しかし、2013年以降の生活保護基準引き下げ(最大10%)をめぐる違憲訴訟では、各地の裁判所で合憲違憲の判断が分かれていました【注2】が、2025年6月27日、最高裁は生活保護基準の引下げの違法性を認め、生活保護費の減額処分を全て取り消す判決を言い渡しました。
先に述べたとおり社会権は裁量の余地が大きいことから、行政は財政事情を理由として生活保護基準を上げず、さらには引き下げるに至りました。これを裁判所は憲法の理念に照らして行政の判断が合理性を欠いていたと判断したのです。
この最高裁の判断を尊重するなら、行政は直ちに生活保護水準を元に戻し、憲法違反とされた時期の切り下げた保護費差額を受給者に返すべきです。
しかし政府は、新たな「調整」を行い、訴訟に参加した原告らにだけ「特別給付金」を支給するなど、司法判断を部分的にしか受け入れない対応を強行しようとしています。このことは、政府が憲法も司法判断も尊重してないことの表れです。
憲法は何か固定的な価値を押しつけるものではなく、社会の変化を包み込む柔軟性を持っています。夫婦別姓も同性婚も、憲法の理念と矛盾するものではありません。行政や国会が決断すれば、いずれも憲法を変えることなく直ちに実現可能です。
生活保護の問題は、行政機関である政府が憲法も司法判断も尊重していない姿を浮き彫りにしています。
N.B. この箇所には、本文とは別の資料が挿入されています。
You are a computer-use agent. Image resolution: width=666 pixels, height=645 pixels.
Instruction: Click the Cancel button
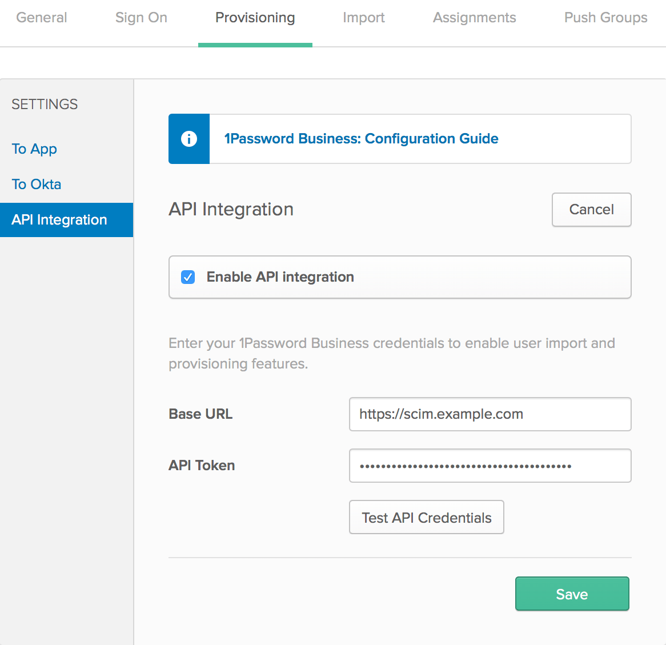pos(591,210)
つまり、憲法に何かが足りないのではなく、憲法を活かす行政や国会の判断が不足しているのです。そして、民主主義のもとで、国会や内閣のあり方を決めるのは私たちです。選挙での投票だけでなく、マスメディア、街頭やSNSでの一人ひとりの発言も世論を形づくります。
私たち自身に、憲法を活かすかどうかが問われています。
【注1】G7諸国のうち、日本以外の6か国(米、英、仏、独、伊、加)はいずれも憲法改正なしに同性婚もしくは同等の法的保護制度を実現しました。
【注2】処分取消を認めた地裁判決20、認めない判決11。処分取消を認めた高裁判決7。うち損害賠償まで認めた判決1。処分取消を認めない判決5。